Please help?
The Treasury Department auctioned $21 billion in 3-month bills in denominations of $10,000 at a discount rate of 4.965%.
What would be the effective rate of interest? (Use calendar year. Do not round intermediate calculations. Round your answer to the nearest hundredth percent.)
To calculate the effective rate of interest, we need to first understand how discount rates work.
In the case of Treasury bills, the discount rate represents the difference between the purchase price and the face value of the bill. The actual interest earned is the difference between the face value and the purchase price.
Here's how to calculate the effective rate of interest:
1. Calculate the purchase price: The purchase price can be calculated by subtracting the discount amount from the face value. In this case, the face value is $10,000, and the discount rate is 4.965%.
Discount amount = Face value * Discount rate = $10,000 * 0.04965 = $496.50
Purchase price = Face value - Discount amount = $10,000 - $496.50 = $9,503.50
2. Calculate the interest amount: The interest amount earned is the difference between the face value and the purchase price.
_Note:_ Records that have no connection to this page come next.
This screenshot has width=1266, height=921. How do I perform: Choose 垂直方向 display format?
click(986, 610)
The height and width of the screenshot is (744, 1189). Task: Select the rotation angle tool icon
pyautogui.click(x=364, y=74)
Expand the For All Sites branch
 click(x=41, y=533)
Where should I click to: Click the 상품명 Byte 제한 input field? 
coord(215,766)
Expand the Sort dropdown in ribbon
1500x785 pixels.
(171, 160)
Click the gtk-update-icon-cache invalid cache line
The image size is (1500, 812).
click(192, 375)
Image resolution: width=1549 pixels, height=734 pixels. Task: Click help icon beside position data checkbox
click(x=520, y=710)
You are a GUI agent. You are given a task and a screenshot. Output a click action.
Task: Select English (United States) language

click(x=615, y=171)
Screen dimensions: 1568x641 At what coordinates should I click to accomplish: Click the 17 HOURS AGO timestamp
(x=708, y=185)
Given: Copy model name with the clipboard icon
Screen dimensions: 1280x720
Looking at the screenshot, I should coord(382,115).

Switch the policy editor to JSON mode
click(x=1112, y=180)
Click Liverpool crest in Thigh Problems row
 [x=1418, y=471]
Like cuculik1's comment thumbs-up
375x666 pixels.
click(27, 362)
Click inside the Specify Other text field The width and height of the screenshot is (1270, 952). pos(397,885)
Interest amount = Face value - Purchase price = $10,000 - $9,503.50 = $496.50
3. Calculate the effective rate of interest: To calculate the effective rate of interest, divide the interest amount by the purchase price and multiply by 100 to get the percentage.
Effective rate of interest = (Interest amount / Purchase price) * 100
= ($496.50 / $9,503.50) * 100
= 5.22%
Therefore, the effective rate of interest on the Treasury bill is 5.22% (rounded to the nearest hundredth percent).